出羽桜 研修日記 4日目

今日はこれといって変わった仕事がありませんでした。いつものルーティンの
仕事です。ではここでそのルーティンの仕事の内容をおさらいしてみます。




  • AM6:00 起床

    麹室で切り返し(布に包まれて塊になっている麹を手と切り返し機で ほぐす作業)を行い前日から寝ている麹を出麹([でこうじ]出来上がった
    麹を乾燥させる枯らし場でひろげる作業)を行います。 枯らし場には畳一枚分くらいのすのこのようなものがあり、そのうえに 麻布をしき麹を広げます。



    砂丘の風紋のように楕円を描いて広げます。
    これは表面積を大きくするためだと思われます。



  • AM7:00 朝御飯

    お弁当が来ます。朝ぶろを入るのでしたらこの時間帯です。



  • AM8:00 作業開始

    まず、櫂入れ(醪のタンクに櫂棒を入れてかき混ぜる作業)です。 櫂入れと同時に醪の温度や各種データーをとるためにサンプルを取ります。

- 設問 -
1. 出羽桜の研修日記によると、朝御飯は何時か。
2. 出羽桜の研修日記にある「これは表面積を大きくするためだと思われます。」という文を英語に訳しなさい。
3. 出羽桜の研修日記を、最後の文の後から書き継ぎなさい。

(データ収集の記録)
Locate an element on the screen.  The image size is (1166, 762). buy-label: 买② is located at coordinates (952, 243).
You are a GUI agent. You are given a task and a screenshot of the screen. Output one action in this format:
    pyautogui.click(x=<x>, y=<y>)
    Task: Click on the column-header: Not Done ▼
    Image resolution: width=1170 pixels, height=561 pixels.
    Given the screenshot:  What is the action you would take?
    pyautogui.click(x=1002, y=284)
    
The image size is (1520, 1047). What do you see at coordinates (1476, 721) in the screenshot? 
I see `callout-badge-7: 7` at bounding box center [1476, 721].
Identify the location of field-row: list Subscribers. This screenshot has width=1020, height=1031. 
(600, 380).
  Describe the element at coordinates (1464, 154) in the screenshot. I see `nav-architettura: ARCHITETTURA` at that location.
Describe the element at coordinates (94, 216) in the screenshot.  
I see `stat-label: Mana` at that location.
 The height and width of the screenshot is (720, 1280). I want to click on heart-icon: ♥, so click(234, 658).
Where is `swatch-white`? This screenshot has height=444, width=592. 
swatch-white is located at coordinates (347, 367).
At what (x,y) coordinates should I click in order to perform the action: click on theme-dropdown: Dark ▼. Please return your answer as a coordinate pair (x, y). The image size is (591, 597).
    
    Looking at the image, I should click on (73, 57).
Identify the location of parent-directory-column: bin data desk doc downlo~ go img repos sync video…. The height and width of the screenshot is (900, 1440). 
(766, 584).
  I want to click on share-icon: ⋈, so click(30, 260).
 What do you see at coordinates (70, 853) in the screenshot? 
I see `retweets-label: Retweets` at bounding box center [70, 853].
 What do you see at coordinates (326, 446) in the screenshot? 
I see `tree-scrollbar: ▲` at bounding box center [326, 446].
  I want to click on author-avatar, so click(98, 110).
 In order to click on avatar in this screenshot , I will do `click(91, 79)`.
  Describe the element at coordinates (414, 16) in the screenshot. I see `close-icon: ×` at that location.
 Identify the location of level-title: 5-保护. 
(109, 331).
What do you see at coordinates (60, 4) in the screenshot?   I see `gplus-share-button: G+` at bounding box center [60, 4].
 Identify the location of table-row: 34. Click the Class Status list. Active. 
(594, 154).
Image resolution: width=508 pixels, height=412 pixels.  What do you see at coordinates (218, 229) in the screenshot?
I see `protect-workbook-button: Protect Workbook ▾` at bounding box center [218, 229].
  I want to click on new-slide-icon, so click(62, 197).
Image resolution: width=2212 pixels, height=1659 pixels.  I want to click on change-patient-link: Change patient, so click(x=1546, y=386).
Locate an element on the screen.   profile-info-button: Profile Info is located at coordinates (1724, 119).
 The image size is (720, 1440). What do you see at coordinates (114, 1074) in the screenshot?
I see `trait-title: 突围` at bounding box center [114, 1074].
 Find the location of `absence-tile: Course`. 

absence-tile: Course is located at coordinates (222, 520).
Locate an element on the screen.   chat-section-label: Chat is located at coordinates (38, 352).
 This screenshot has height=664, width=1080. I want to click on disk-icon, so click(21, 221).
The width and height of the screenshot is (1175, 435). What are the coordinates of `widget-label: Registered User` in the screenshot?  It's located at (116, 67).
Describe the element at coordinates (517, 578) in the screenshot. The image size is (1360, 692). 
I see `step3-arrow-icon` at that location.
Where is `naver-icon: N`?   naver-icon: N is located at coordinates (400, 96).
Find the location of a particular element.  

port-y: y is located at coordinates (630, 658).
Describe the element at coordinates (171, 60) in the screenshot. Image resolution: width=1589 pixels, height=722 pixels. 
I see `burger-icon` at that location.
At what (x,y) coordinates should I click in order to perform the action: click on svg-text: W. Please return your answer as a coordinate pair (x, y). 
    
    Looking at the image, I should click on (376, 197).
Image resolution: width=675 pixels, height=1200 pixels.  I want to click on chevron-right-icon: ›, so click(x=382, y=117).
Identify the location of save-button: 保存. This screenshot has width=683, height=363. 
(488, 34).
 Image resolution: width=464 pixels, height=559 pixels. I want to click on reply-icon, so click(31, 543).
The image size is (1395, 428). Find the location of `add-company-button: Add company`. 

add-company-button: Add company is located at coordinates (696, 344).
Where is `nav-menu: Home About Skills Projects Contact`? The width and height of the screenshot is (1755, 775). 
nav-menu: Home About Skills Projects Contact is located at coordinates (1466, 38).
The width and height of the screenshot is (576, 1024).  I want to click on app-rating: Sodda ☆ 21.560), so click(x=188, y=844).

- 解答 -
1. 午前7時(AM7:00)です。

2. This is thought to be for increasing the surface area.

3.
    この時期は暖かいために暖気樽に氷を入れて醪を冷やします。 これもかなりの氷を必要とします。 使用した櫂棒は一度使ったらすべて洗い、熱湯をかけて殺菌します。これが終わると蒸米が出来上がっていますので、放冷機から放冷 された米が出てきます。甑の中には上から酒母米・添麹・仲麹・ 留麹・掛け米といった具合に御米が入っています。
    酒母の仕込みがないときは麹米が出てきますので、それを麹室に かついで運びます。(引き込み作業と呼ばれます)次は掛け米が出てきますので私は放冷機の隣にたってそれを手で さらに細かく砕きます。このときに手の水分や油分がとんでしまい かなり手が荒れてしまいます。同じように放冷機で細かく砕く
    作業をしている蔵元は酒田の上喜元でした。



    何もしないで そのまま使う蔵元もあります。 掛け米はエアーシューターですが何年か前までは掛け米すら
    担いでいたとか。掛け米が入るタンクでは蔵人が櫂棒でかき混ぜていますが、米が まだ溶けていないので全身の力で櫂棒を動かさないと抜くことも 押すこともできません。これはかなりきつい作業です。


    放冷機が終わると細かいところまで手を入れて清掃作業を行います。 とにかく掃除をこまめに行います。本当に清潔な蔵です。



  • AM10:00 休憩

    その日の気温や湿度で放冷機に時間がかかったりする場合があります。 早い日は10時には一服できます。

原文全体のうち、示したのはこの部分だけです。